As a History of Art undergraduate, it is so common for people to ask what the degree entails or make certain judgements about it. I am here to completely debunk these stereotypes:
‘There aren’t any useful skills to take away’- In fact there are so many transferable and unique skills that Art History can provide you will. Visual literacy is something that is fundamental to the degree, enabling us to be able to take apart a work of art visually into its fundamental features. In a world where visual literacy is becoming more and more crucial, with social media on the rise and more and more instructions becoming illustrated; this skill is vital. As well as this, as a written subject, we learn how to coherently form an argument as well as read scholarly articles; helping us to become more articulate.

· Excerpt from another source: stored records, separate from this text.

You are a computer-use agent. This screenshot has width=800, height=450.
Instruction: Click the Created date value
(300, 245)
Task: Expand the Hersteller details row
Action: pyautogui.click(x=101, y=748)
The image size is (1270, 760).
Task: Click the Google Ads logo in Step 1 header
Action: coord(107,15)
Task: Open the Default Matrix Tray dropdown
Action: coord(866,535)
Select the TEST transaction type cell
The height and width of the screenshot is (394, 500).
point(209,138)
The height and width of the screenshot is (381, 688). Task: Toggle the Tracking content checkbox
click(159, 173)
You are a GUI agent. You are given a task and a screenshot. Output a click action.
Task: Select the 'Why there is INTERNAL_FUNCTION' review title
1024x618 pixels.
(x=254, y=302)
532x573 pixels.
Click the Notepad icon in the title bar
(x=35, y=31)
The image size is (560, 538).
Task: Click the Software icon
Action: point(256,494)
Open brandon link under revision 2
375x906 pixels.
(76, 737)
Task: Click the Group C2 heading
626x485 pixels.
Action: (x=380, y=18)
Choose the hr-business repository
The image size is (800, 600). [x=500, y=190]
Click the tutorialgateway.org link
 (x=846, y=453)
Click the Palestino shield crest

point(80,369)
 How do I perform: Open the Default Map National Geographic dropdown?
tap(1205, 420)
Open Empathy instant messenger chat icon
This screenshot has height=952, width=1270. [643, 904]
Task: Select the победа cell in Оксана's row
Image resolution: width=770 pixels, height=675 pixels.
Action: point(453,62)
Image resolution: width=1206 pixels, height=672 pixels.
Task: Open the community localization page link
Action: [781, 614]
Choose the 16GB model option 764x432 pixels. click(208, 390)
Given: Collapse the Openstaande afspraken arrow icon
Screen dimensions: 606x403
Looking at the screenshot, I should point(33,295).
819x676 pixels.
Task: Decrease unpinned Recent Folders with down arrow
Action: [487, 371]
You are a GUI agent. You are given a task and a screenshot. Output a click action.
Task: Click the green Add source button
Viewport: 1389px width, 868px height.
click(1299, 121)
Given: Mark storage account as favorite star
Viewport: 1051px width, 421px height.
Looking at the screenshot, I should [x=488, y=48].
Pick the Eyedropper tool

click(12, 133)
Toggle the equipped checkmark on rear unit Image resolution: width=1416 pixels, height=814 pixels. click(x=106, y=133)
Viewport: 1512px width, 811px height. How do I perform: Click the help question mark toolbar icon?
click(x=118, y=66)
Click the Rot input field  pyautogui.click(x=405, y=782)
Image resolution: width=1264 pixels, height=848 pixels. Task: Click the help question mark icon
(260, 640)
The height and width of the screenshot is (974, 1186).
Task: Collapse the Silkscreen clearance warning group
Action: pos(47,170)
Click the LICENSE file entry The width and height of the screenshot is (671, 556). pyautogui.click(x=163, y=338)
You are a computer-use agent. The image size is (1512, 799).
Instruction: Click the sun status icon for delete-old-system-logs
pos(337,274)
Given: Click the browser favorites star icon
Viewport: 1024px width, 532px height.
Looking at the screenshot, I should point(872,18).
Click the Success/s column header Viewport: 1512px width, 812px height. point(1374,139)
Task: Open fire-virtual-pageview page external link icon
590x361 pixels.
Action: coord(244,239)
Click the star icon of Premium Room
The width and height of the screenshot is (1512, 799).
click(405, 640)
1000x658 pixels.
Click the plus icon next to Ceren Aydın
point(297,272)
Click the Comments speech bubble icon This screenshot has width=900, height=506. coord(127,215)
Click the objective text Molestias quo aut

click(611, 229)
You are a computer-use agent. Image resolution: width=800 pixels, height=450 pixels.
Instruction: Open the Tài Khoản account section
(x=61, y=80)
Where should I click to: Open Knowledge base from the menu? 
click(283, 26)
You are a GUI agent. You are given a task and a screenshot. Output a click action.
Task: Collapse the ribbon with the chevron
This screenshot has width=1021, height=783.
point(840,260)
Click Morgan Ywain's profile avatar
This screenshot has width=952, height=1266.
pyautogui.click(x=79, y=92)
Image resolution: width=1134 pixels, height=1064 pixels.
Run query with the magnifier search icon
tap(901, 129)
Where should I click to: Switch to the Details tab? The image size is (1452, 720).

‘There’s not enough jobs in the careers sector’- Whilst the sector is definitely underfunded, this does not at all mean there are no jobs for History of Art graduates. In fact, using the transferable skills that I have mentioned can enable you to be fit for a vast array of jobs. As well as this, being a curator isn’t the only job for graduates, within a gallery there is such a variety of jobs to choose from. These include working in the education, fundraising and administrative teams. Not only this, but roles within museums and galleries have multiple spaces for one role as they are such large institutions. Alternatively another path to take is through auction houses such as Christies and Sotherby’s. Ultimately, there are more than enough jobs for art history graduates through the vast array of organisations and institutions that have been established or are emerging.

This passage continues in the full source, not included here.